__Written problem__
Copy out each of the records below word for word.

── The input ──

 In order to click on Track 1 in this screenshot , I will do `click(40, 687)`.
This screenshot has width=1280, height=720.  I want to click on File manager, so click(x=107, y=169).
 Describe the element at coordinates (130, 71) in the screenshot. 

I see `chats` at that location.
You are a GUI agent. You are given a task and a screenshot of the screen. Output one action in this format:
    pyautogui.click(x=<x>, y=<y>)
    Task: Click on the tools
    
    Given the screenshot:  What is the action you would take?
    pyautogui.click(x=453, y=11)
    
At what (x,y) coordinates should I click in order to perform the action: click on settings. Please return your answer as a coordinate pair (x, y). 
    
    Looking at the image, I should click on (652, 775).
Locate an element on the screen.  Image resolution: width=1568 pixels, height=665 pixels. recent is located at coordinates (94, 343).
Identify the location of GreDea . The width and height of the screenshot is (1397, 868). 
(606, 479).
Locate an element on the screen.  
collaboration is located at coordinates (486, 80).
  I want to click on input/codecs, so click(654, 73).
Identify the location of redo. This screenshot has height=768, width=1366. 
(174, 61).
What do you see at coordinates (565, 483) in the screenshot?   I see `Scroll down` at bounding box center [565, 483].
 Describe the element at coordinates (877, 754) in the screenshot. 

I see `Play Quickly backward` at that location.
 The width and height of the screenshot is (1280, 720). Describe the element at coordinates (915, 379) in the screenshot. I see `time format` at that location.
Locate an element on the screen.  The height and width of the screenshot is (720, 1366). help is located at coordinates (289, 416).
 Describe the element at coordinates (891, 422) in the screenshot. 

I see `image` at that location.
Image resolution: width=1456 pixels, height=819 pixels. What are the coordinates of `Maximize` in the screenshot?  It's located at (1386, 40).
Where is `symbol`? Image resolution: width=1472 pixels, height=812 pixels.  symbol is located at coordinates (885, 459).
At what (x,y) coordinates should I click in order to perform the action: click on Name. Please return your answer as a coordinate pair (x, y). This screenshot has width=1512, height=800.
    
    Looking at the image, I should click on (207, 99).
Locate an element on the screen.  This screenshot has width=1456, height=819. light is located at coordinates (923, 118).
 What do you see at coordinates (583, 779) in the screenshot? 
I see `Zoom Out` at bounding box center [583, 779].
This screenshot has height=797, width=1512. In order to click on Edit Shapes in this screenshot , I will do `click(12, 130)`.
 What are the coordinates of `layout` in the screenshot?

───

__Final result__
 In order to click on Track 1 in this screenshot , I will do `click(40, 687)`.
This screenshot has width=1280, height=720.  I want to click on File manager, so click(x=107, y=169).
 Describe the element at coordinates (130, 71) in the screenshot. 

I see `chats` at that location.
You are a GUI agent. You are given a task and a screenshot of the screen. Output one action in this format:
    pyautogui.click(x=<x>, y=<y>)
    Task: Click on the tools
    
    Given the screenshot:  What is the action you would take?
    pyautogui.click(x=453, y=11)
    
At what (x,y) coordinates should I click in order to perform the action: click on settings. Please return your answer as a coordinate pair (x, y). 
    
    Looking at the image, I should click on (652, 775).
Locate an element on the screen.  Image resolution: width=1568 pixels, height=665 pixels. recent is located at coordinates (94, 343).
Identify the location of GreDea . The width and height of the screenshot is (1397, 868). 
(606, 479).
Locate an element on the screen.  
collaboration is located at coordinates (486, 80).
  I want to click on input/codecs, so click(654, 73).
Identify the location of redo. This screenshot has height=768, width=1366. 
(174, 61).
What do you see at coordinates (565, 483) in the screenshot?   I see `Scroll down` at bounding box center [565, 483].
 Describe the element at coordinates (877, 754) in the screenshot. 

I see `Play Quickly backward` at that location.
 The width and height of the screenshot is (1280, 720). Describe the element at coordinates (915, 379) in the screenshot. I see `time format` at that location.
Locate an element on the screen.  The height and width of the screenshot is (720, 1366). help is located at coordinates (289, 416).
 Describe the element at coordinates (891, 422) in the screenshot. 

I see `image` at that location.
Image resolution: width=1456 pixels, height=819 pixels. What are the coordinates of `Maximize` in the screenshot?  It's located at (1386, 40).
Where is `symbol`? Image resolution: width=1472 pixels, height=812 pixels.  symbol is located at coordinates (885, 459).
At what (x,y) coordinates should I click in order to perform the action: click on Name. Please return your answer as a coordinate pair (x, y). This screenshot has width=1512, height=800.
    
    Looking at the image, I should click on (207, 99).
Locate an element on the screen.  This screenshot has width=1456, height=819. light is located at coordinates (923, 118).
 What do you see at coordinates (583, 779) in the screenshot? 
I see `Zoom Out` at bounding box center [583, 779].
This screenshot has height=797, width=1512. In order to click on Edit Shapes in this screenshot , I will do `click(12, 130)`.
 What are the coordinates of `layout` in the screenshot?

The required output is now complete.